» **Task to complete**
Output the records precisely as they stand. Pictures are to be skipped.

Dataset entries
- - -
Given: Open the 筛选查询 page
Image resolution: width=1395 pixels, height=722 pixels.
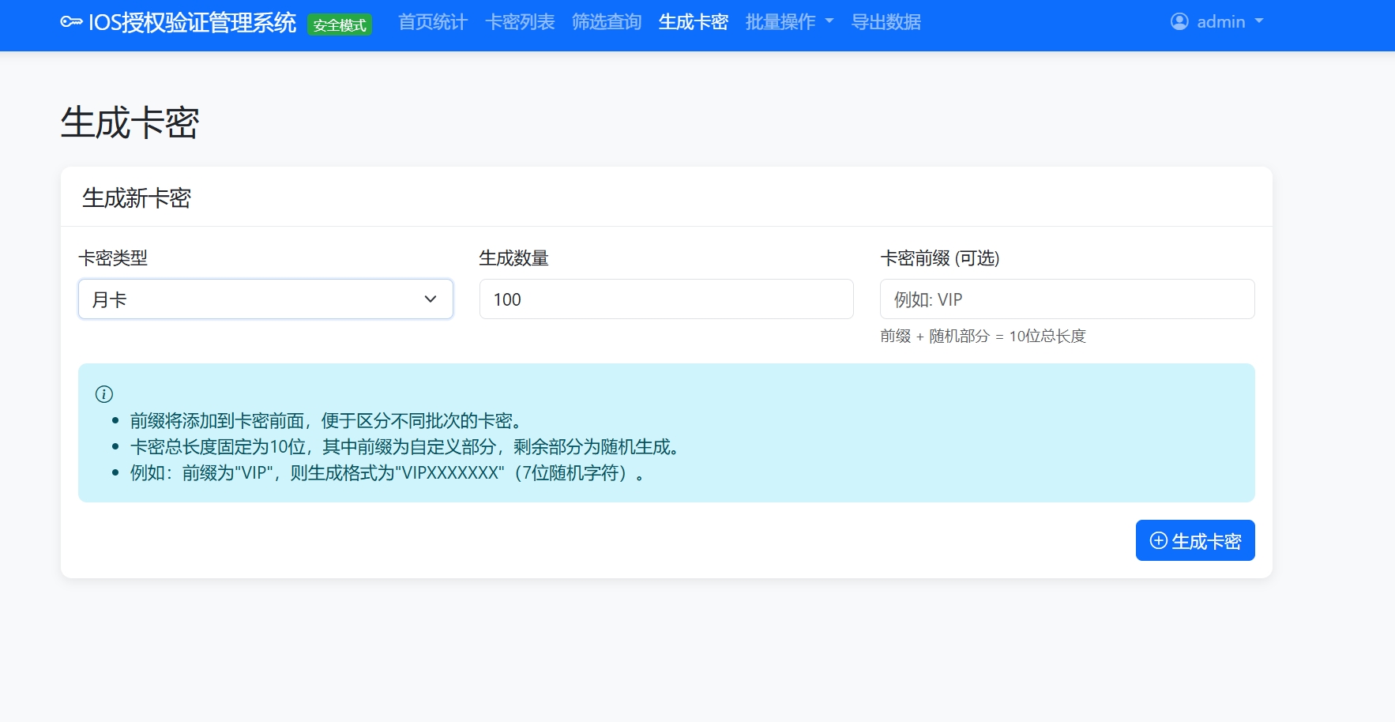Looking at the screenshot, I should [x=607, y=22].
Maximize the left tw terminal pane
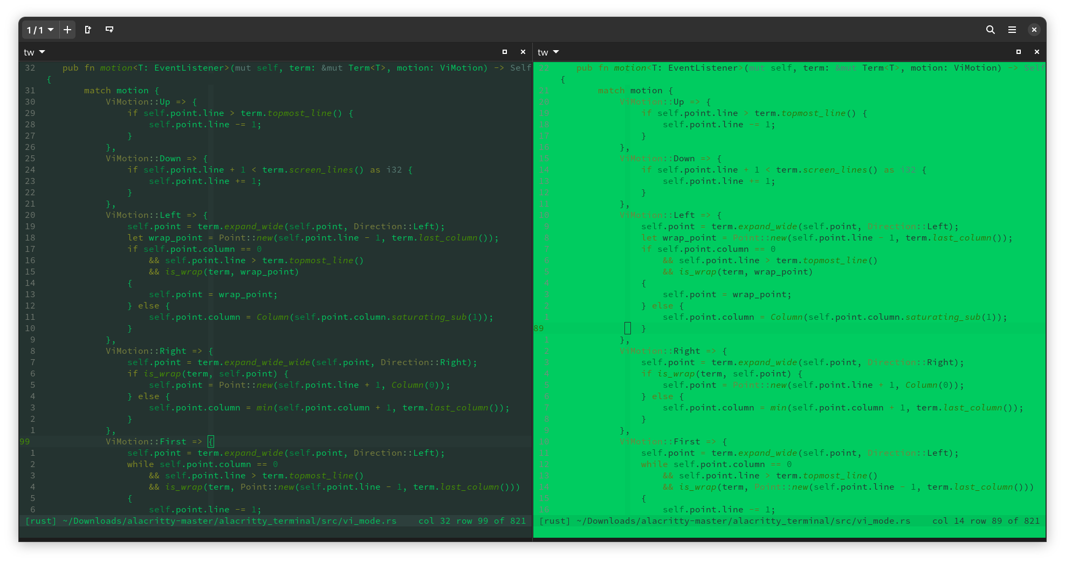 (505, 52)
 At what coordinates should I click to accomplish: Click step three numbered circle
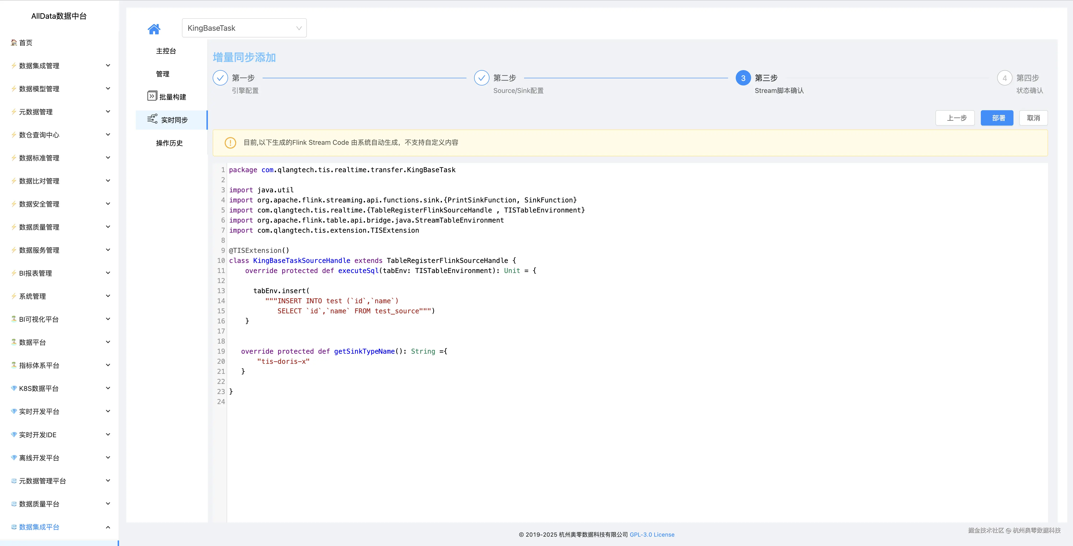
- - -
» **Reply**
Given: Open the 筛选查询 page
Image resolution: width=1395 pixels, height=722 pixels.
Looking at the screenshot, I should [x=607, y=22].
Maximize the left tw terminal pane
 (505, 52)
 At what coordinates should I click to accomplish: Click step three numbered circle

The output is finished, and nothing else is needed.